YOUR GOAL:
Everything in the listing below must be set down again exactly, apart from the pictures.

= = = = = = =

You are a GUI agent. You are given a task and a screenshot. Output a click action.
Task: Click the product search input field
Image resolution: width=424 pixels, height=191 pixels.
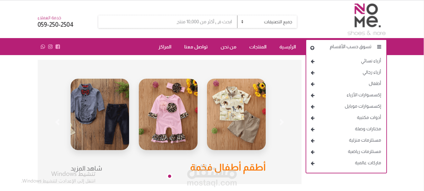168,22
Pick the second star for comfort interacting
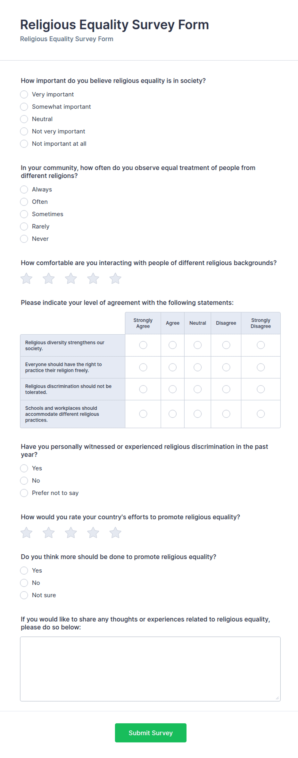The height and width of the screenshot is (758, 298). 49,278
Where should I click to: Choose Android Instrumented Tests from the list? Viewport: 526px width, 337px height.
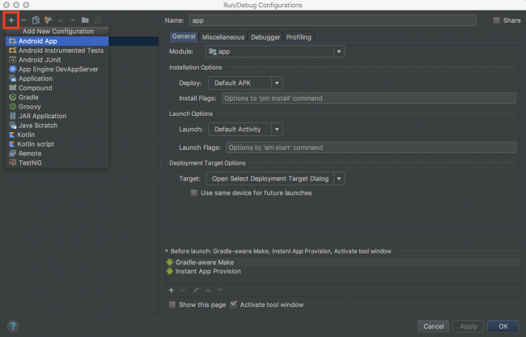pos(61,50)
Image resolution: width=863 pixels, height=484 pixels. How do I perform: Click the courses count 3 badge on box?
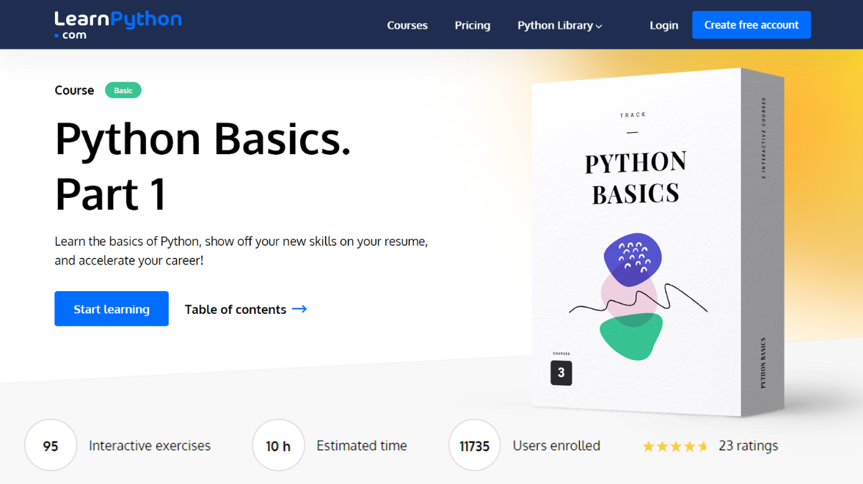561,373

= = = = = = =

THE ANSWER:
You are a GUI agent. You are given a task and a screenshot. Output a click action.
Task: Click the product search input field
Image resolution: width=424 pixels, height=191 pixels.
168,22
Pick the second star for comfort interacting
The height and width of the screenshot is (758, 298). 49,278
Where should I click to: Choose Android Instrumented Tests from the list? Viewport: 526px width, 337px height.
pos(61,50)
Image resolution: width=863 pixels, height=484 pixels. How do I perform: Click the courses count 3 badge on box?
561,373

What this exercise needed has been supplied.